Musings in Motherhood: Part III
Marc is home to me. It was difficult to say goodbye knowing it was uncertain when we would be together again. Please be safe, nothing can happen to you.
On one side, one is being a full-time parent, on the other, the other is missing our child full-time.
The fact that we come to this world all alone, and walk our journey being the only ones to feel and think with precision what our skin is holding together, is something that never ceases to give me chills. There is a vital loneliness to this experience I can’t really express fully.
Sometimes, with intermittent Wi-Fi, I hang up, frustrated. I can only share curated fragments at the correct time (considering the difference in time zones) and sometimes, there’s not even the availability, the energy, or the capacity at a long distance to communicate or have someone absorb what I feel like saying.
It frustrates me even more to know so assuredly that I do not look forward to going back. I think we both knew it. We belong together, but there’s a big chance he might have to come and get me. I miss our previous life in NY and there is something in my being and way of being that understands what feels like home to me. It is a wavelength.
The grandest questions have been circling around me lately, like satellites. They are bigger than myself, but what is true is that I have been thinking about siblings quite a bit. It is my sister that has received me with open arms in these strange days.
I went to a funeral recently. I can’t get out of my head the kiss in the forehead that one brother gave to the other.
It is surely a time to examine ourselves and our responses, and what is changing within, specifically in relation to the unknown, and to others.

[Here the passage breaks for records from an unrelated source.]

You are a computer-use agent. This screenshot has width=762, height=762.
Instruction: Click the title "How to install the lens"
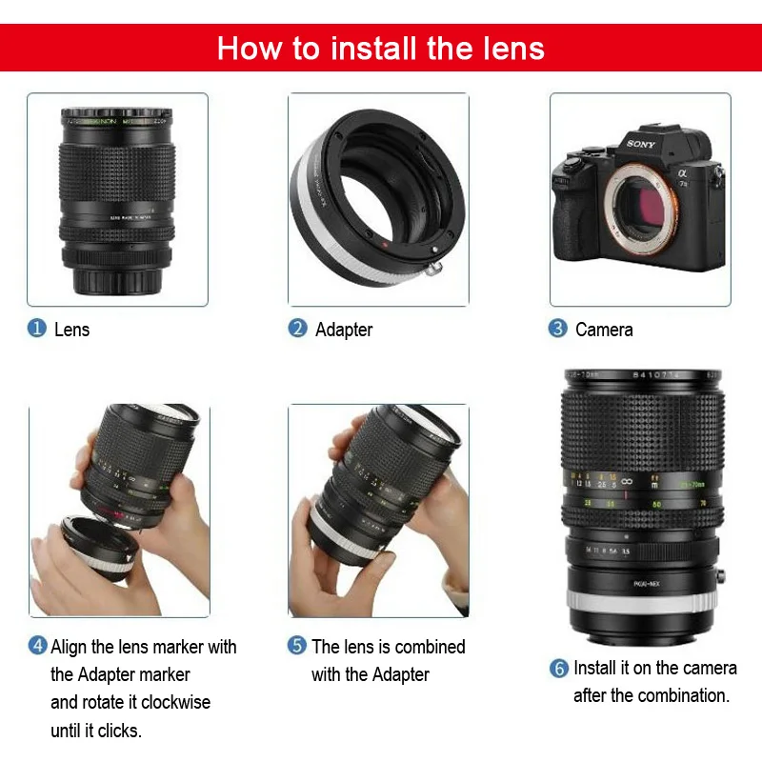pos(381,48)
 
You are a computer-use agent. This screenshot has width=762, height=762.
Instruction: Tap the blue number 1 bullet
pos(36,329)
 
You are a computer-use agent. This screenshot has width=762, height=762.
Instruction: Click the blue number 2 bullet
pos(298,329)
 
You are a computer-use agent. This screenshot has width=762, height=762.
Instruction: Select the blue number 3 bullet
pos(558,329)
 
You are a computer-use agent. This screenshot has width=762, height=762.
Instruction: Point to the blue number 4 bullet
pos(37,646)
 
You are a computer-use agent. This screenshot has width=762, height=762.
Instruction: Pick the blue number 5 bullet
pos(297,646)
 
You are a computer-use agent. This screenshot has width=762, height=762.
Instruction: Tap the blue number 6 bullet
pos(559,669)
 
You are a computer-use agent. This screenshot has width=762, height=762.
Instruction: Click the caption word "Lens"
pos(72,330)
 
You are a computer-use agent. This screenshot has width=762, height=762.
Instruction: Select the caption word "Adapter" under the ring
pos(344,330)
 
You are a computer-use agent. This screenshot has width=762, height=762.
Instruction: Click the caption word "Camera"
pos(604,330)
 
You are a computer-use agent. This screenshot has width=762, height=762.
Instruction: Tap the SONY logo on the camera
pos(642,145)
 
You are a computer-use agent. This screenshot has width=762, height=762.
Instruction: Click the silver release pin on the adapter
pos(435,269)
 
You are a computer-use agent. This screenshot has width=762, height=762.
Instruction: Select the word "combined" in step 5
pos(429,647)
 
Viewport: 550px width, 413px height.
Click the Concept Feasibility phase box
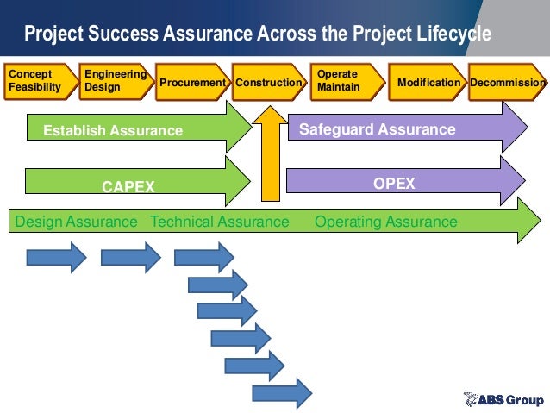tap(37, 81)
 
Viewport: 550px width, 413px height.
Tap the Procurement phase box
tap(192, 82)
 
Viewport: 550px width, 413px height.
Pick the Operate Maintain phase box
tap(345, 81)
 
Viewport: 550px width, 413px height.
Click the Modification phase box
tap(427, 82)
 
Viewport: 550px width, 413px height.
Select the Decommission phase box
tap(508, 82)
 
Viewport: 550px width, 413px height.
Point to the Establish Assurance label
tap(114, 131)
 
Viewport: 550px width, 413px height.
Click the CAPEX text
tap(128, 185)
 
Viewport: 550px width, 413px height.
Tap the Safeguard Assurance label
tap(377, 130)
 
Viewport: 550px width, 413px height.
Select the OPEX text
tap(394, 184)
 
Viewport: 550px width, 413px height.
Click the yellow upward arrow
tap(271, 151)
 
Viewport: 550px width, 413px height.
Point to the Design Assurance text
tap(77, 222)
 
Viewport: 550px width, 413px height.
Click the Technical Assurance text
tap(220, 222)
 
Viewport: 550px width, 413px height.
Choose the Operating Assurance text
tap(386, 222)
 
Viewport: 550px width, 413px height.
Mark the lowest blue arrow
tap(281, 393)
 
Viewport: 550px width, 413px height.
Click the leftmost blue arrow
tap(56, 257)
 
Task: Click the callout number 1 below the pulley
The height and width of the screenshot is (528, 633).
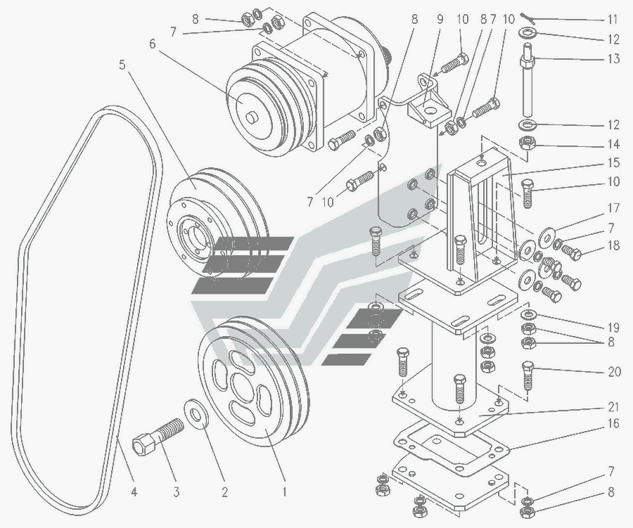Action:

Bellota means acorn in Spanish. She was a brown, somewhat clumsy and an overly sweet dog. She used to enjoy walking across the water mirror. When we had just arrived, she recently had overcome surgery but was still wearing the plastic cone. I can hear her bumping around the corners either due to a lack of calculation or the lack of care that comes with age.
One day Salva saw Chule, my dog who passed away a couple of years ago of which I was so fond of. We were in the garden when I noticed Salva was telling Chule not to take his stick. Salva never met Chule and we have barely spoken of him, if anything, not recently. I think Chule was starting to receive Bellota.

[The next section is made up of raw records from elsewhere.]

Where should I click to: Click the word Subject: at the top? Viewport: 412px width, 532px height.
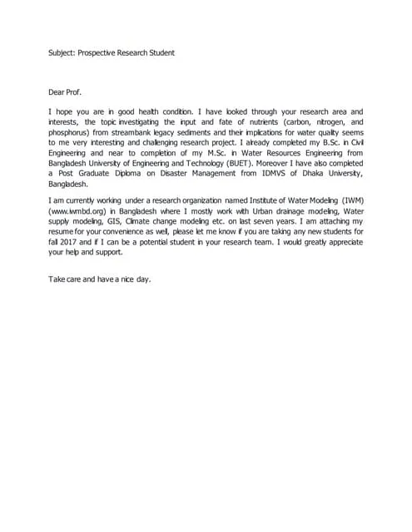[61, 52]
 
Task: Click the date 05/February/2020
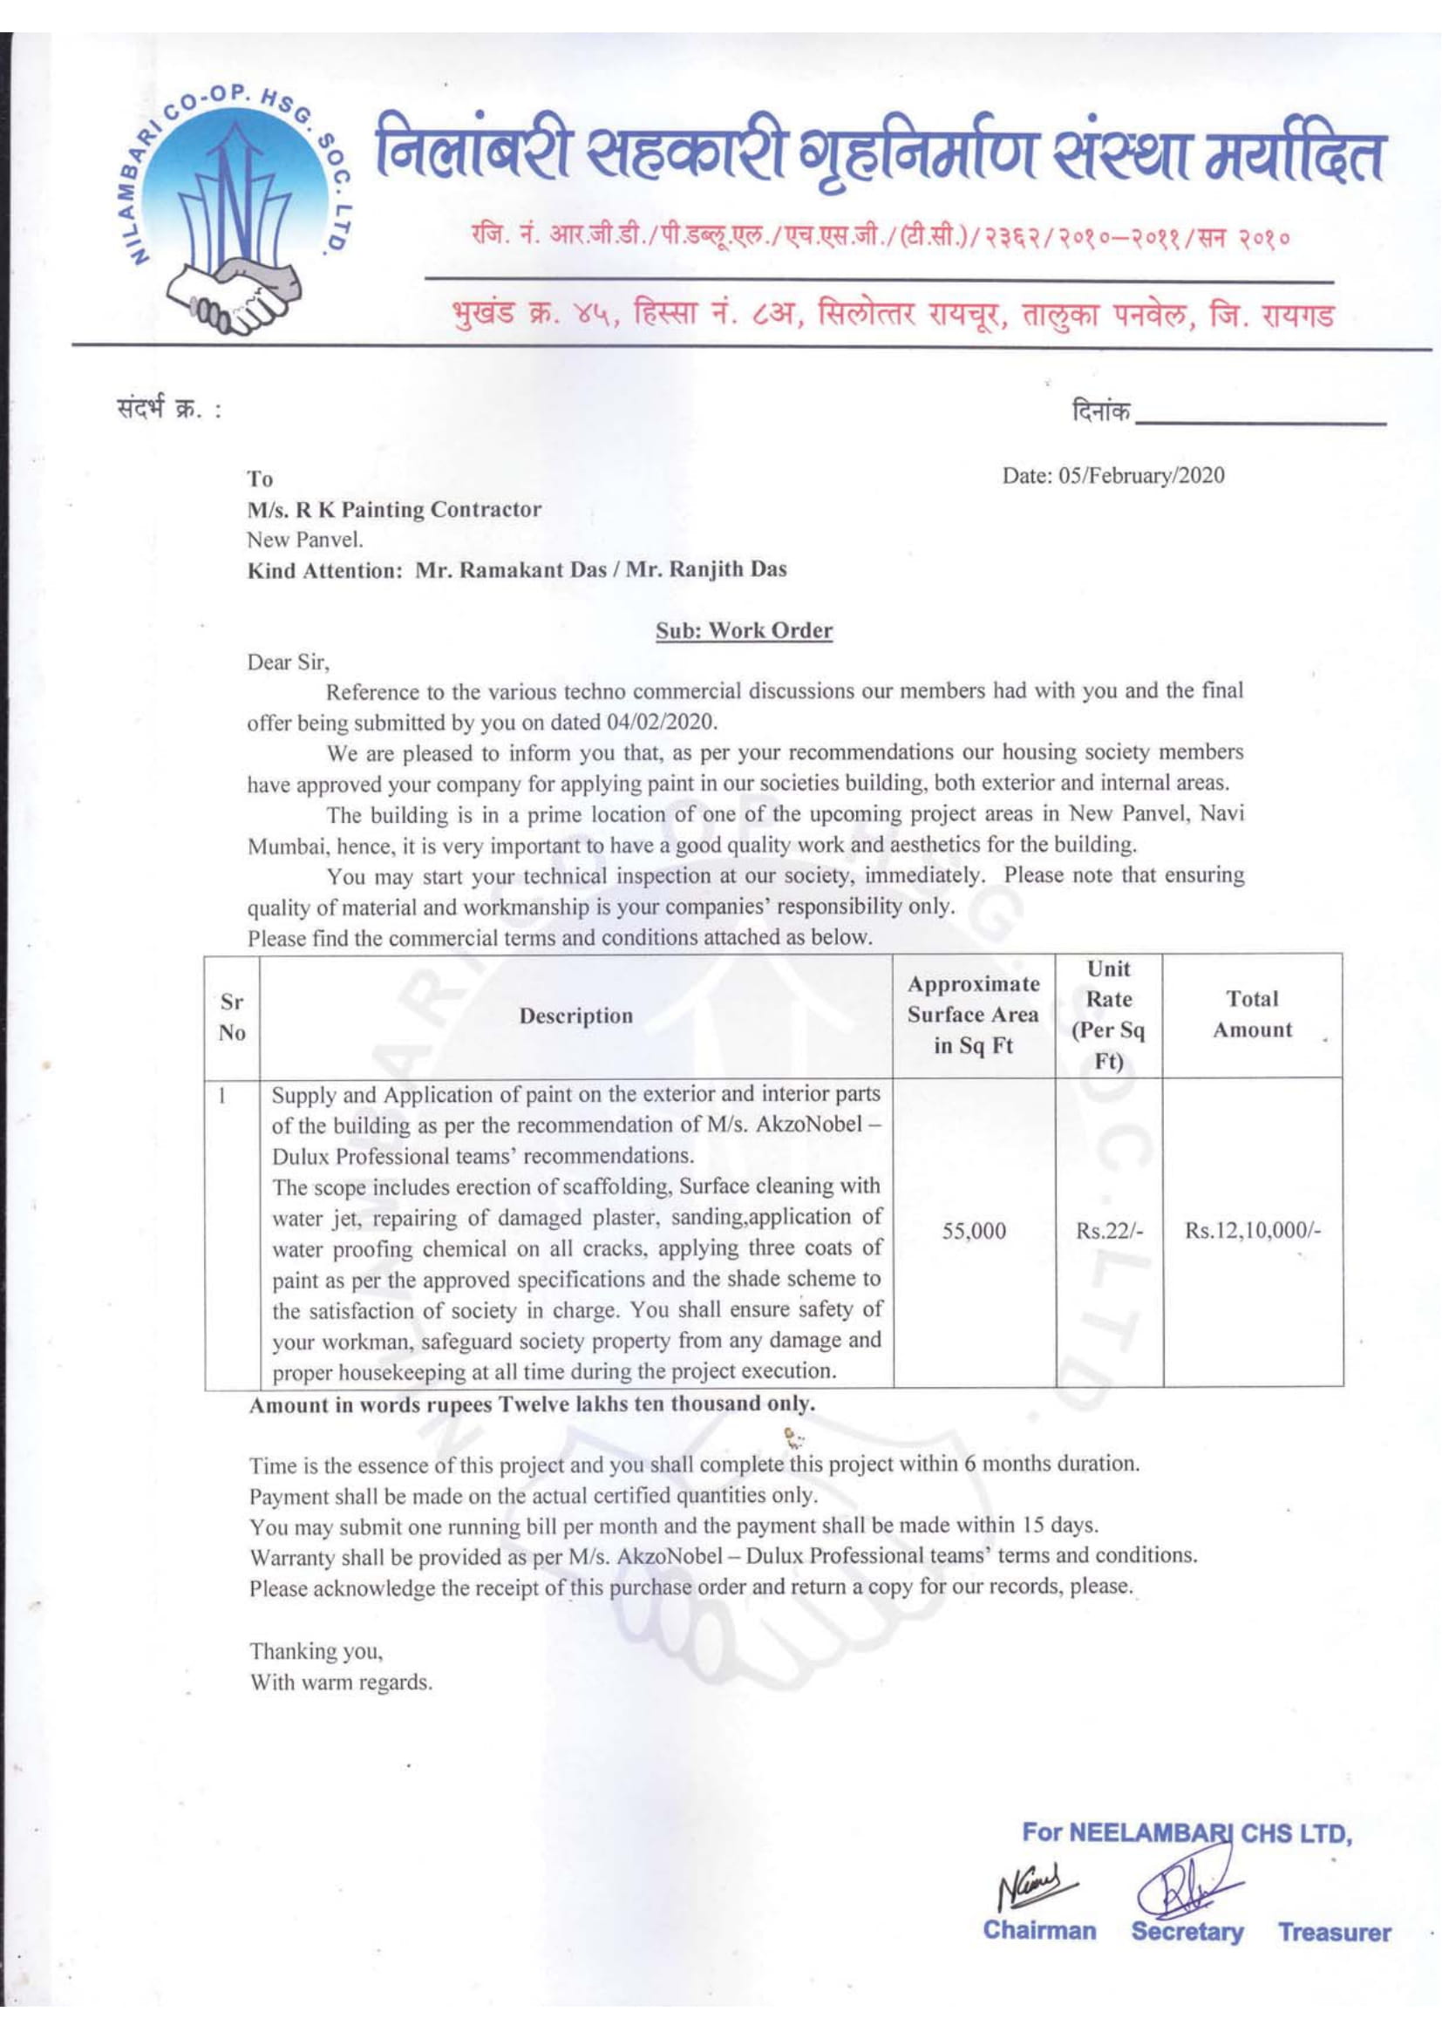tap(1112, 476)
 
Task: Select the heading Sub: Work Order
tap(743, 630)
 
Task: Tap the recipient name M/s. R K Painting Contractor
tap(393, 510)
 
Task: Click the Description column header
tap(575, 1015)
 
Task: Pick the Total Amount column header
tap(1252, 1014)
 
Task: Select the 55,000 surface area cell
tap(974, 1231)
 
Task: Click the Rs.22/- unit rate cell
tap(1109, 1231)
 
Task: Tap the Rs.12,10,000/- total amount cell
tap(1253, 1231)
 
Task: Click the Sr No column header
tap(232, 1016)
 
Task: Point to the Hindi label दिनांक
tap(1101, 411)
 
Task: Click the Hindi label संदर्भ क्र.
tap(164, 411)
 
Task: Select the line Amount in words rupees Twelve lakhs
tap(531, 1404)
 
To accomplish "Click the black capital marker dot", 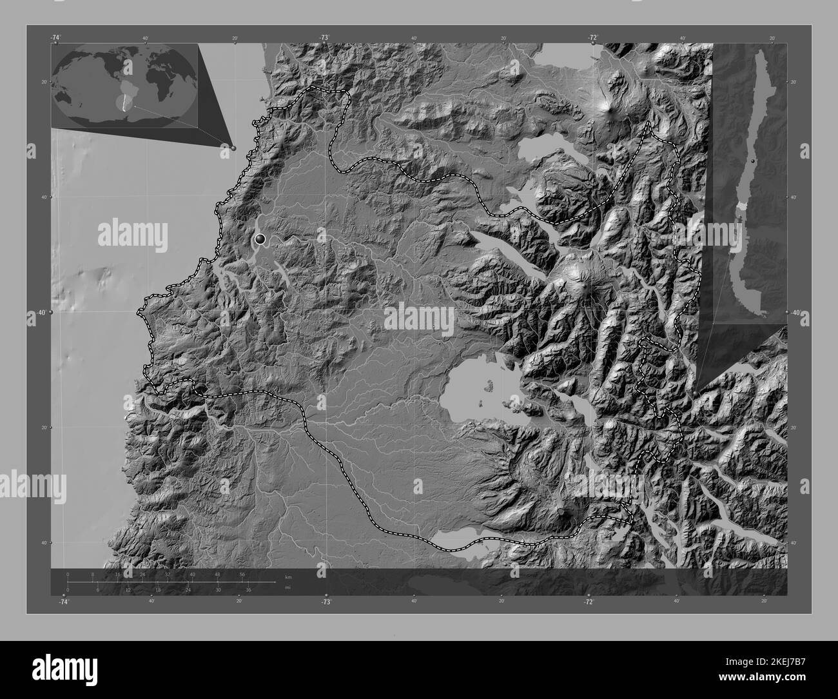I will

The time Bellota had a crisis, the vet recommended we put her over a blanket so we could lift her to the car. The blanket we used was blue and Salva said she was going to navigate. We all had knots in our throats. Weeks later, she collapsed while Salva and I were playing in the terrace. Her eyes had changed. It was as if she could actually see more over there, than here. My sister combed her hair, such an act of compassion, I think she felt lighter and they both understood.

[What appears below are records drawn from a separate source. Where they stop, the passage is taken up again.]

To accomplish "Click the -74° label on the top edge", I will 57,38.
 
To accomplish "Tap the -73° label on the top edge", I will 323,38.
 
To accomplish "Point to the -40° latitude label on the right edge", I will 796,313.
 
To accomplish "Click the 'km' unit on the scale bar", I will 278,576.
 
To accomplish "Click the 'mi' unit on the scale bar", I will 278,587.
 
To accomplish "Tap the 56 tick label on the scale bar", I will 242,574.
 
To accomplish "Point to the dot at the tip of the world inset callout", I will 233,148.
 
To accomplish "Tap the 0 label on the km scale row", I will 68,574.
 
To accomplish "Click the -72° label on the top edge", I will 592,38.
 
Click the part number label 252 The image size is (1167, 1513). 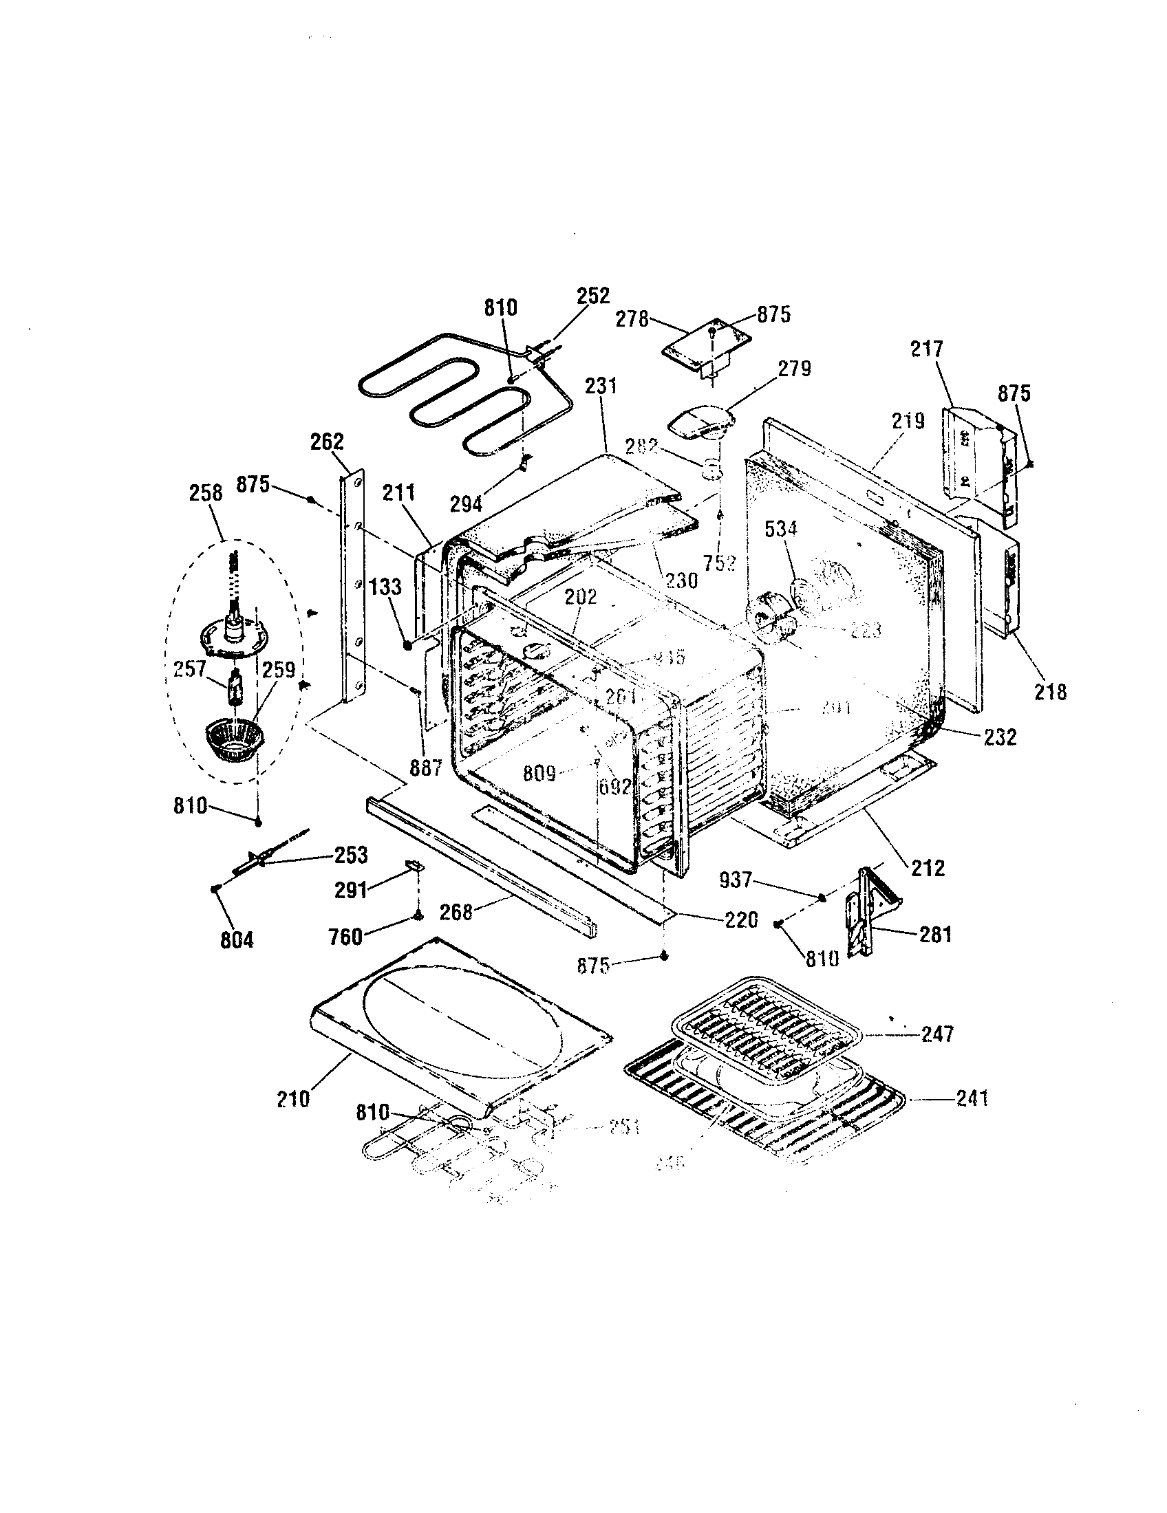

We all said our goodbyes. They came to pick her up. It is so difficult to think a member of the family has left in a red car to never come back. One of my nephews didn’t know life without her as she was older than him.
In her name, along with her ashes, we will plant a tree. We are only waiting for it to get strong enough to get transplanted.
Sometimes Salva will bring her up.
My nephew built a cardboard suggestion box. Every Sunday lunch, suggestions are read out loud. The invitation to indicate, comment, propose renovates on a weekly basis. Suggestions are anonymous despite the fact that all the family members know well each other’s handwriting. This is why there is always the attempt to disguise with a “strange handwriting.” One day, one of the suggestions was a family hug, and to think Bellota was in that hug and was still with us.
Let’s hope people take in the suggestion for a massive need of empathy and an understanding of how we are all connected. Every time I feel losing north a bit, I remember the words of empowerment of the friends that have supported me, remembering me about the courage they could see and sometimes I forget.
My niece says one day to me, “since your stay will be longer maybe you should start sleeping on the other side so that you keep my mattress balanced.” I never knew unconditional love could be so perfectly understood by such a petition: to switch to the other side of the bed.
There is a tree that had not bloomed in a long time. The bulbs—that turn into string-like shapes, that turn into flowers, that turn into leaves that later fly to the ground and dry—were not seen in years until this March. Yellow ephemerality.